- Provided entries
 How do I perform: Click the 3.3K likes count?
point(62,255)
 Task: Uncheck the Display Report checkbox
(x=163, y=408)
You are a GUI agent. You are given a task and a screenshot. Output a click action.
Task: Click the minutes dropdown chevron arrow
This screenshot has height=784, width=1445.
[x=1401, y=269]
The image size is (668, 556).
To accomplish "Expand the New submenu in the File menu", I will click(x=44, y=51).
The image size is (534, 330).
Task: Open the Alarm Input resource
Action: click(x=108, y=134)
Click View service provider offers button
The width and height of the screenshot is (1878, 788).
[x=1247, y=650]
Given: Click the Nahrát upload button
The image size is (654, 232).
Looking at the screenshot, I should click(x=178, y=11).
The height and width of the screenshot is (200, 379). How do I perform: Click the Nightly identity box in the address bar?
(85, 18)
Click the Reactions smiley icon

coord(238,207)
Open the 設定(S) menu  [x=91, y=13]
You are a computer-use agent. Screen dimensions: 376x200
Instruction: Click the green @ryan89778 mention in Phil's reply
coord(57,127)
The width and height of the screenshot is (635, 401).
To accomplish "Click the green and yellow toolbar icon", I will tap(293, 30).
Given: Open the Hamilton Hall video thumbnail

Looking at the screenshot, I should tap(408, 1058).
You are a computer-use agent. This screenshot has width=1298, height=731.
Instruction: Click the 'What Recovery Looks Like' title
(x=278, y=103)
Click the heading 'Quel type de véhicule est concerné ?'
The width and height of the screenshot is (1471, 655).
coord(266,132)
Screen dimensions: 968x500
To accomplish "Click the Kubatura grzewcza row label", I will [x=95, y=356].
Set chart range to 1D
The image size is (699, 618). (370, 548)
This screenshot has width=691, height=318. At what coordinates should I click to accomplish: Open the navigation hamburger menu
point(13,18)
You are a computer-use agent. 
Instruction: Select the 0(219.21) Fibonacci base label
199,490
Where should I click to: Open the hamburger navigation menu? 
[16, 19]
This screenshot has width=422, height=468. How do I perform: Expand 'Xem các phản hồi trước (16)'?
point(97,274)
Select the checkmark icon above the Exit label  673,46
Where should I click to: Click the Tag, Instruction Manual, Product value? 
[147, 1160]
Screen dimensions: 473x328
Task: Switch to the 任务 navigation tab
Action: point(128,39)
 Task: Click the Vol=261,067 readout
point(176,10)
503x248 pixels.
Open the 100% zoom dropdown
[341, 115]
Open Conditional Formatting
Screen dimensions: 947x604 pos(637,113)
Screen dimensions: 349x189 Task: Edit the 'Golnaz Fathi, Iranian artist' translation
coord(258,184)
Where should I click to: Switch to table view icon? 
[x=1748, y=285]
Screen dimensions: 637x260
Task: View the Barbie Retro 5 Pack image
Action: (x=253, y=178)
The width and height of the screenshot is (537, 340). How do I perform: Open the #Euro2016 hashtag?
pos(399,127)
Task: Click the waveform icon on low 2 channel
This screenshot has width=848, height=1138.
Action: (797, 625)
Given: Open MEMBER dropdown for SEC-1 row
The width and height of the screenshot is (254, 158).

- Instructions for the task
Every line above that holds the word "computer" needs to be copied.

- Output of the task
You are a computer-use agent. Screen dimensions: 376x200
You are a computer-use agent. This screenshot has width=1298, height=731.
You are a computer-use agent. 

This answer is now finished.